5. The method according to claim 4, wherein if an entity value exists in the semantic analysis result, searching for an answer corresponding to the entity value in a scene indicated by the semantic analysis result comprises:

if an entity value exists, searching an answer corresponding to the entity value under the scene indicated by the semantic analysis result;

if a plurality of entity values exist, determining whether the entity values simultaneously satisfy the same semantic slot; if yes, respectively searching answers aiming at each entity value under the scene indicated by the semantic analysis result, and selecting any one answer from answers corresponding to each entity value; aiming at a plurality of entity values, splicing a plurality of selected answers to obtain search answers corresponding to the entity values; if not, searching answers meeting the entity values simultaneously under the scene indicated by the semantic analysis result.

6. The method according to claim 3, wherein the first preset condition is a preselected scene with the first two confidence levels and the search answer.

7. A question-answering processing apparatus characterized by comprising:

the acquisition module is used for acquiring a voice request;

the processing module is used for processing the voice request to obtain an intention classification corresponding to the voice request;

and the searching module is used for executing answer searching operation corresponding to the intention classification on the voice request and feeding back searching answers.

8. The apparatus of claim 7, wherein the processing module comprises:

the semantic analysis unit is used for carrying out semantic analysis on the voice request;

an intention recognition unit for performing intention recognition on the voice request by using a model;

a determining unit configured to determine a voice request, the semantic parsing result of which is scene-free and the intention recognition result of which is an ambiguous intention, as an incomplete intention; and determining the voice request with the semantic parsing result of having scenes and the intention recognition result of being clear intention as a complete intention.

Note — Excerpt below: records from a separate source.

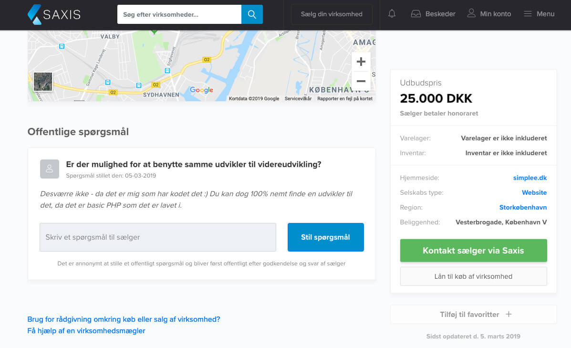Expand the Menu navigation options

(x=539, y=14)
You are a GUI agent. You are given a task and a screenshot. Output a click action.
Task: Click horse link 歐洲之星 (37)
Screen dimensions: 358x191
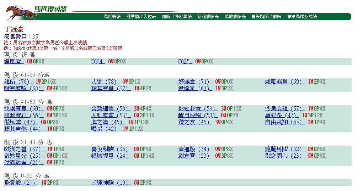24,149
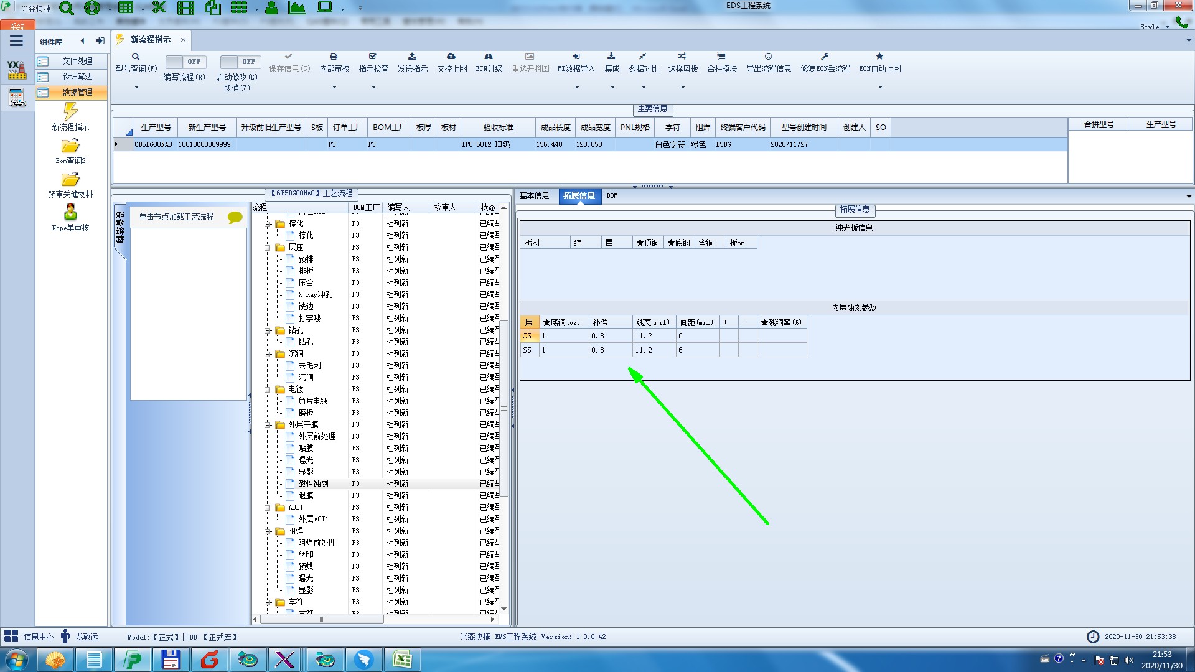Click the 数据对比 toolbar icon
This screenshot has height=672, width=1195.
pos(642,57)
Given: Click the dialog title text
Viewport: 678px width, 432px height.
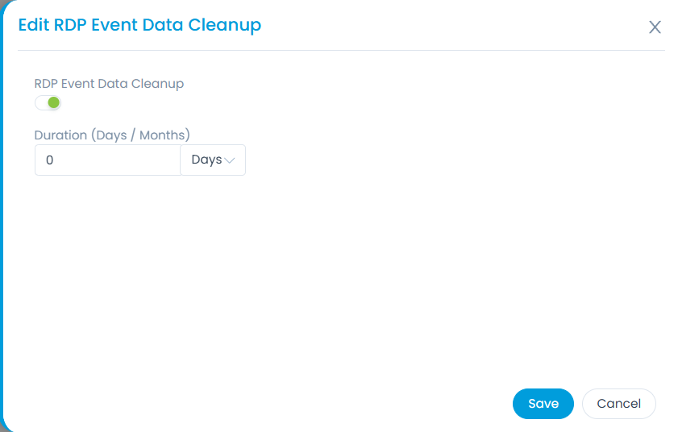Looking at the screenshot, I should coord(139,25).
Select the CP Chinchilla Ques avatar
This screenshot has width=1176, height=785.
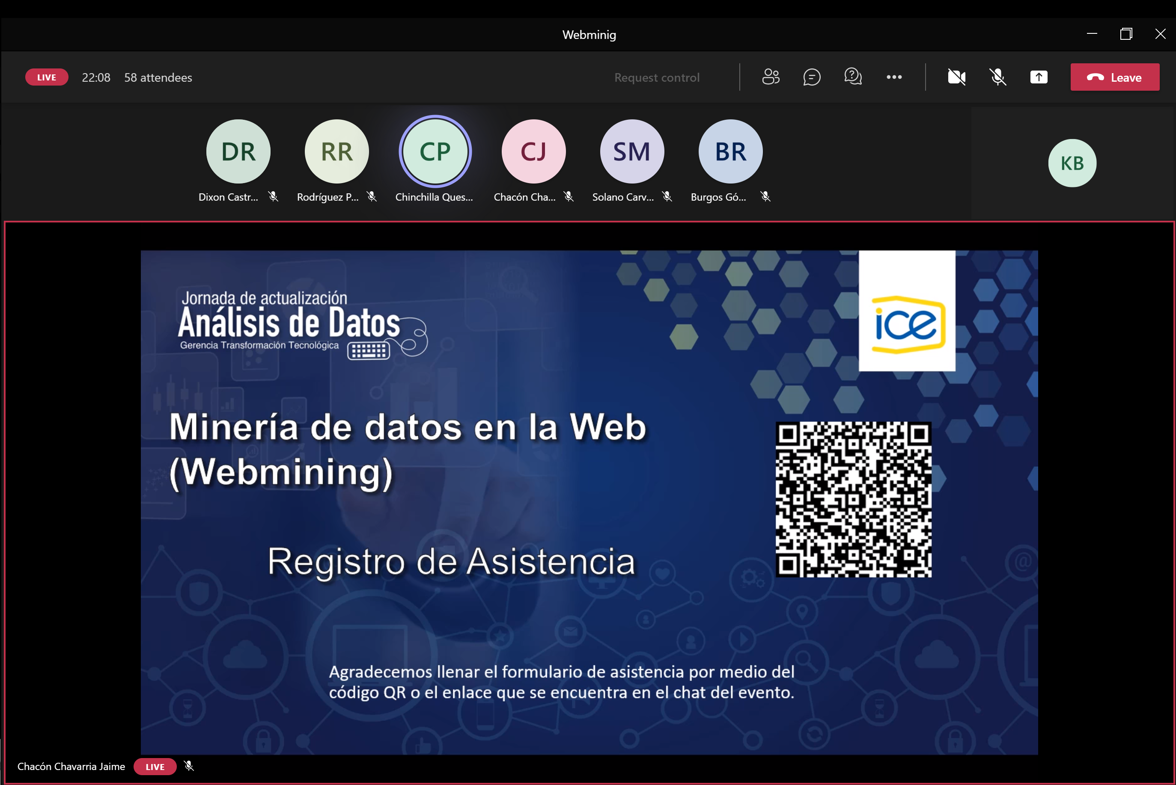pos(435,151)
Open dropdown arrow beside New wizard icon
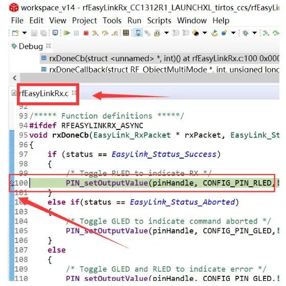This screenshot has width=286, height=286. click(x=25, y=33)
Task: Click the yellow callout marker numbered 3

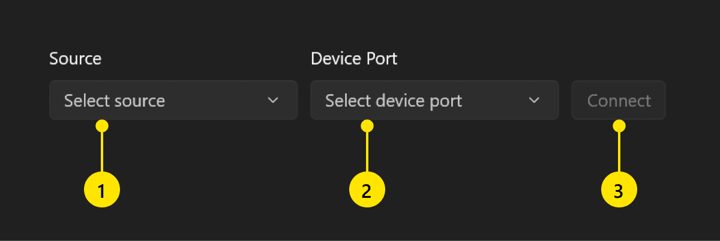Action: (619, 191)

9. The apparatus of claim 8, wherein the search module comprises:

the first searching unit is used for searching answers of the voice requests under the scene indicated by the semantic parsing result if the intention classification is a complete intention;

and the second searching unit is used for predicting a plurality of preselected scenes corresponding to the voice request if the intention classification is an incomplete intention, selecting the preselected scenes meeting a first preset condition from the preselected scenes as candidate scenes, sending an inquiry request corresponding to the candidate scenes, and searching answers of the voice request under the candidate scenes indicated by the inquiry request result.

10. The apparatus of claim 9, wherein the first search unit comprises:

an entity value unit, configured to search, if an entity value exists in the semantic analysis result, an answer corresponding to the entity value in a scene indicated by the semantic analysis result, and select an answer to the voice request from the search answers;

and the scene unit is used for searching answers corresponding to the scenes indicated by the semantic analysis result if the semantic analysis result does not have an entity value, and selecting the answer of the voice request from the searched answers.